Document segment:

begin

Kommuri Sambasiva Rao (1926–1994) was a Telugu novelist and a journalist. He was born into a family of writers. He wrote the first horror novel in Telugu. He wrote over 90 novels in Telugu. He is best known for his detective novels.

Life 
He was born on 26 October 1926 in Tenali, Guntur district, Madras State to Venkatramaiah, Padmavathi. Venkatramaiah used to own a printing press in Tenali. He is the younger brother of famous Telugu writer Chalam. Because Chalam was adopted by his grand father his surname got changed to Gudipati. His mother Padmavathi used to play stage dramas along with Bellary Raghava. Sambasiva Rao's elder sister Varudhini is a wife of Kodavatiganti Kutumba Rao, another famous writer. His younger sister Usha Rani was the chairman of Telugu division of National Book Trust, New Delhi.

He wrote short stories at the age of 14 years. He extensively wrote between 1957–1980. He was inspired the English writer Edgar Wallace. Indian ex-prime minister P. V. Narasimha Rao used to like his writings. Popular Telugu writer Malladi Venkata Krishna Murthy is also inspired by his writings.

end

Data extract:
begin

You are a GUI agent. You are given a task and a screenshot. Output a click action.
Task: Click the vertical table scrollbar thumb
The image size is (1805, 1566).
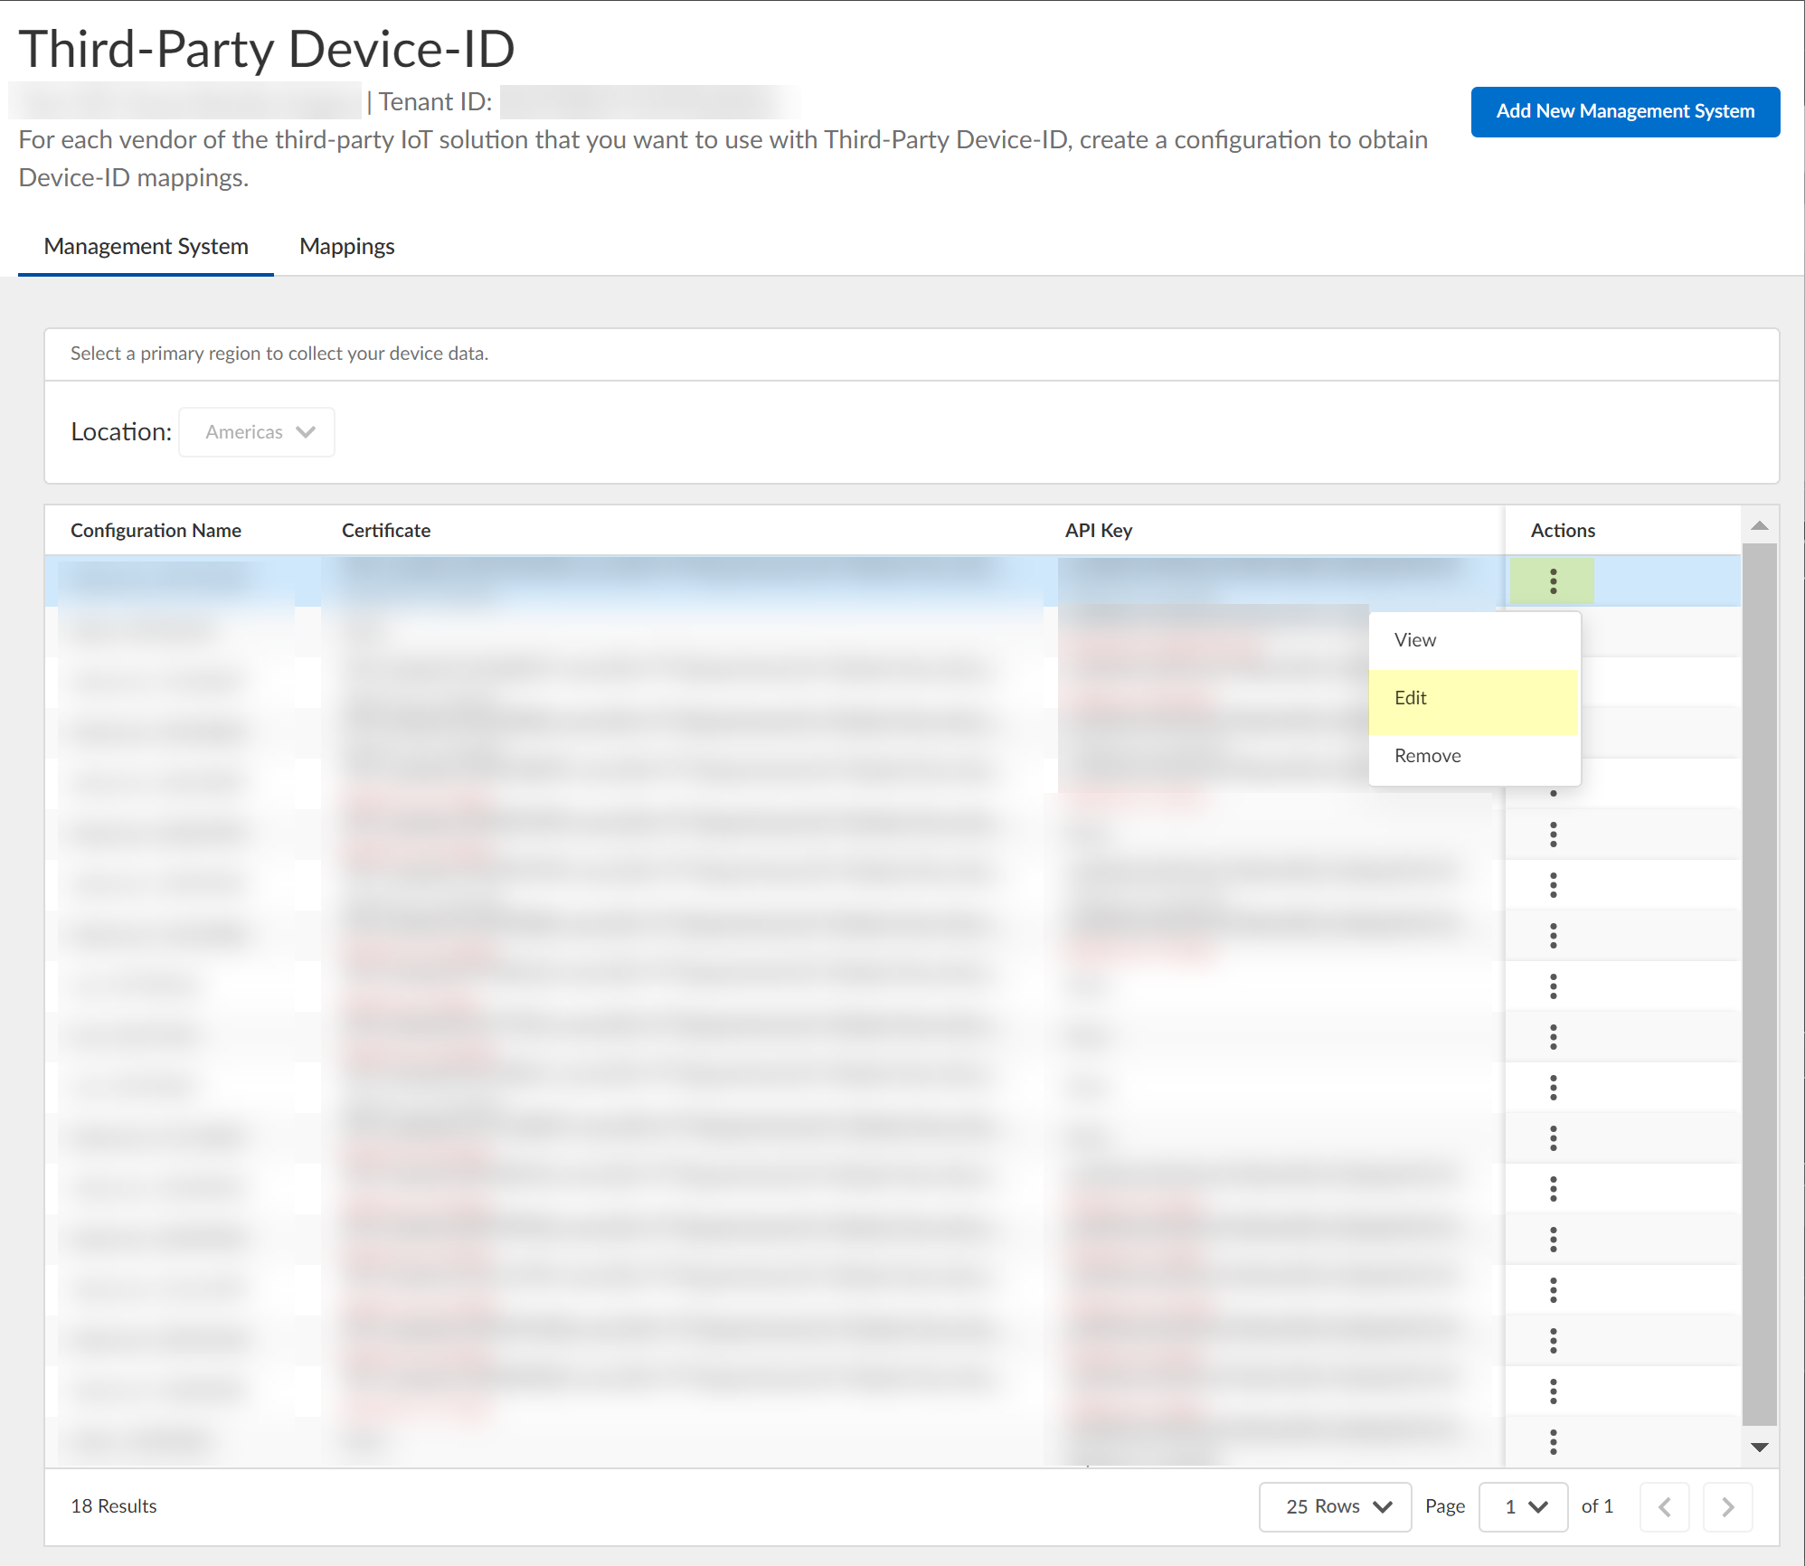(1759, 986)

end

Directions:
1. In the biography of Kommuri Sambasiva Rao, in which town was he born?
2. Pick up the biography of Kommuri Sambasiva Rao after its last sentence and continue it.

Results for the exercise:
1. Tenali, in Guntur district

2.
Writings 
He wrote first spy thriller called No.888 in Telugu. The first horror novel in Telugu Chavu Tappite Chalu was also written by him. He worked as a journalist for a magazine called Telugu Cinema. Later he ran a literatary journal called Manjusha. He is best known for his detective novels. He wrote 75 detective novels and close to 20 social novels. Close to 1 million copies of his novels were sold. Prominent character in his novels are Detective Yugandhar, and his assistant Raju, and Inspector Swarajya Rao. Background for most of the novels is Madras. 
Below is the partial list of novels written by him.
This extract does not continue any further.